Hurricane Isaac weakened to a tropical storm as it made its way into Louisiana, with flood defenses built to protect New Orleans proving in good shape so far. The storm's slow progress means rainfall will be intensive.
The weather system weakened slightly as it made its way slowly inland over southeastern Louisiana, weather experts said.
At around 10 a.m. local time, the center of Isaac was located 8 kilometers (5 miles) east of the town of Houma, according to the US National Hurricane Center. That placed it about 80 kilometers miles south-southwest of New Orleans, Louisiana.
The storm had originally targeted the Florida panhandle region before turning toward New Orleans - and awaking fears of a repeat of 2005.
There had been much concern ahead of Isaac's arrival that flood defenses built to protect the city in the wake of that year's devastating Hurricane Katrina disaster might not stand the strain.

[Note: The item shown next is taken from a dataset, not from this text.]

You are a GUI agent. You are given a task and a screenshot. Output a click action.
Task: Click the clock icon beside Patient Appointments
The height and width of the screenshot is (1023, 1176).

Although the storm drove water over the top of one such protective levee, the barrier was not breached.
Lowland floods forecast
Heading slowly northwest, Isaac was said to be producing winds at a topmost speed of 130 kilometers per hour. Although the eye of Isaac was moving away from the city, the NHC said, hurricane force winds could be felt there.
Between Wednesday and Friday, the storm was expected to cause 35 centimeters (14 inches) - or more - of rain in an area including Louisiana, southern Mississippi and southwest Alabama. "These rains could result in significant lowland flooding," the NHC said in a statement.
DW's correspondent in Destin, on the Florida coast, reported that damage there had been less severe than originally feared.
At Category 3, Katrina was a much stronger storm than Isaac, rated initially at Category 1. New Orleans has since invested over $10 billion (8 billion euros) in flood-defense systems.